━━━ Data for this task ━━━

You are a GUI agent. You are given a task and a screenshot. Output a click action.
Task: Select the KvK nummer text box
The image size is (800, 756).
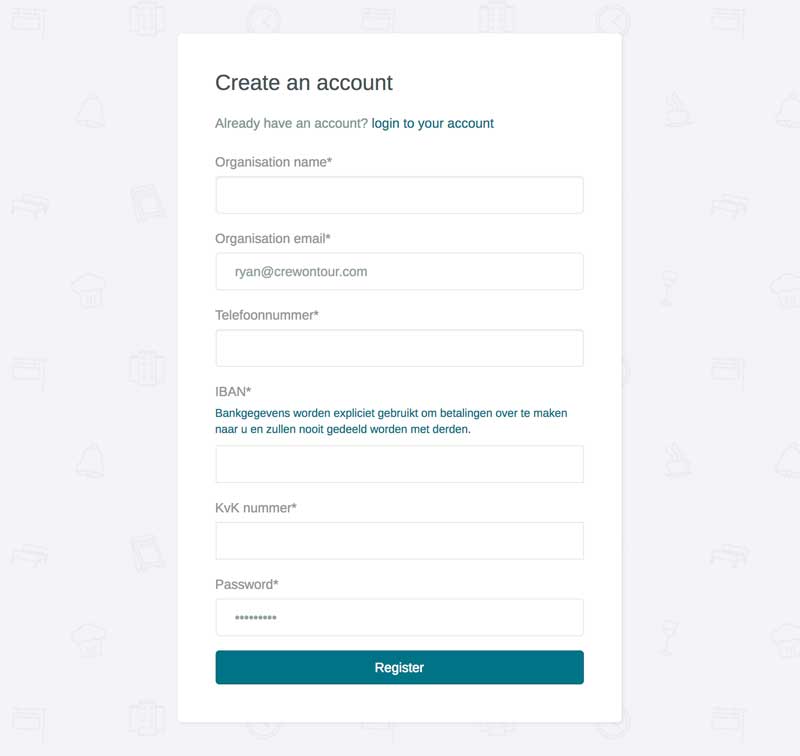point(399,541)
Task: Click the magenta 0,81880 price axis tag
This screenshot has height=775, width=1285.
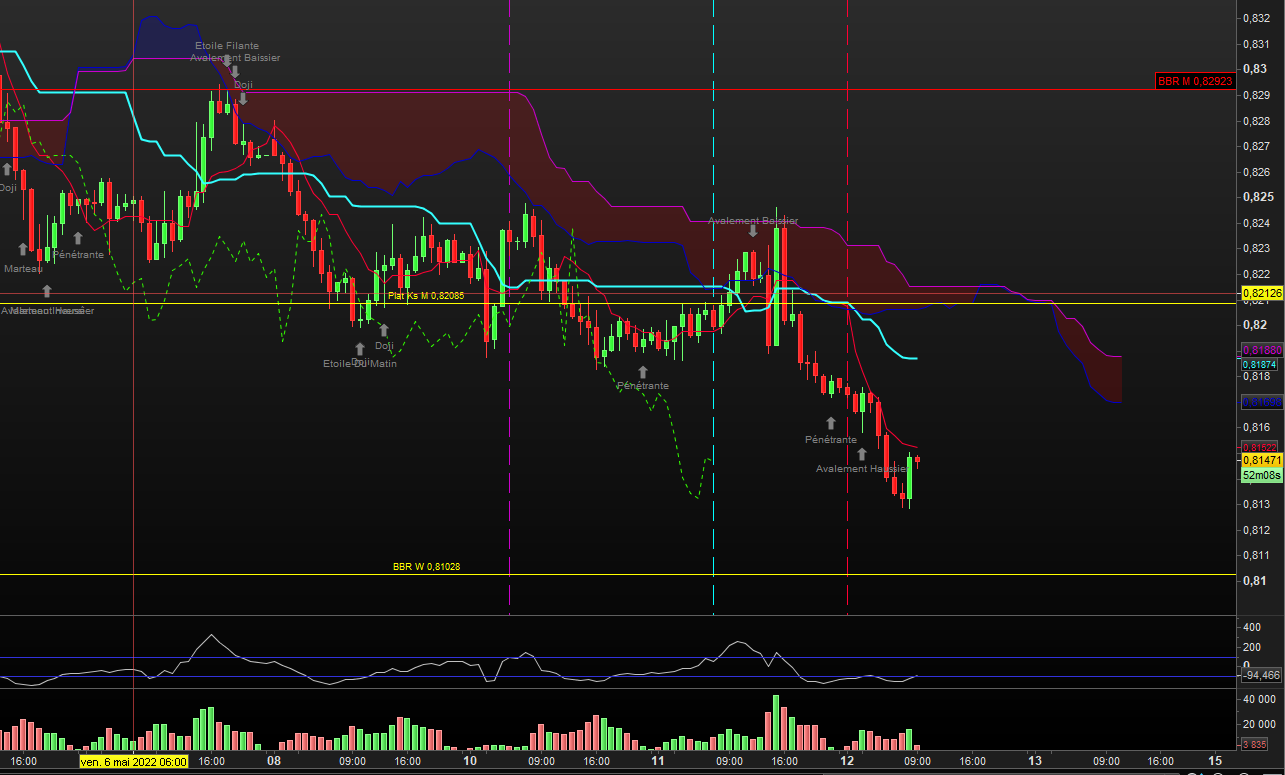Action: 1260,350
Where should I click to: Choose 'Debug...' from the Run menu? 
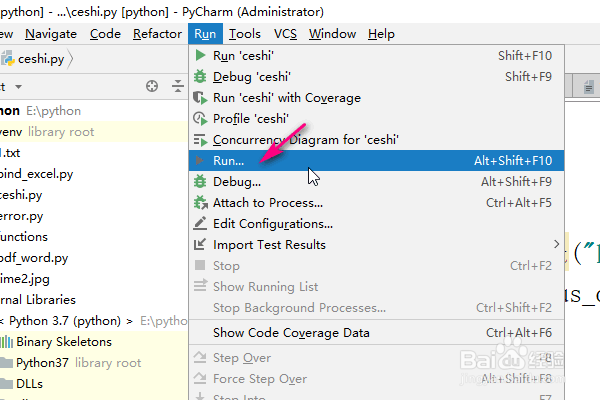pyautogui.click(x=237, y=182)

━━━

= Exercise goal =
Could you repeat the entries word for word, skipping the pictures they contain?

= Solution =
You are a GUI agent. You are given a task and a screenshot. Output a click action.
Task: Select the KvK nummer text box
The image size is (800, 756).
point(399,541)
Task: Click the magenta 0,81880 price axis tag
This screenshot has height=775, width=1285.
Action: 1260,350
Where should I click to: Choose 'Debug...' from the Run menu? 
pyautogui.click(x=237, y=182)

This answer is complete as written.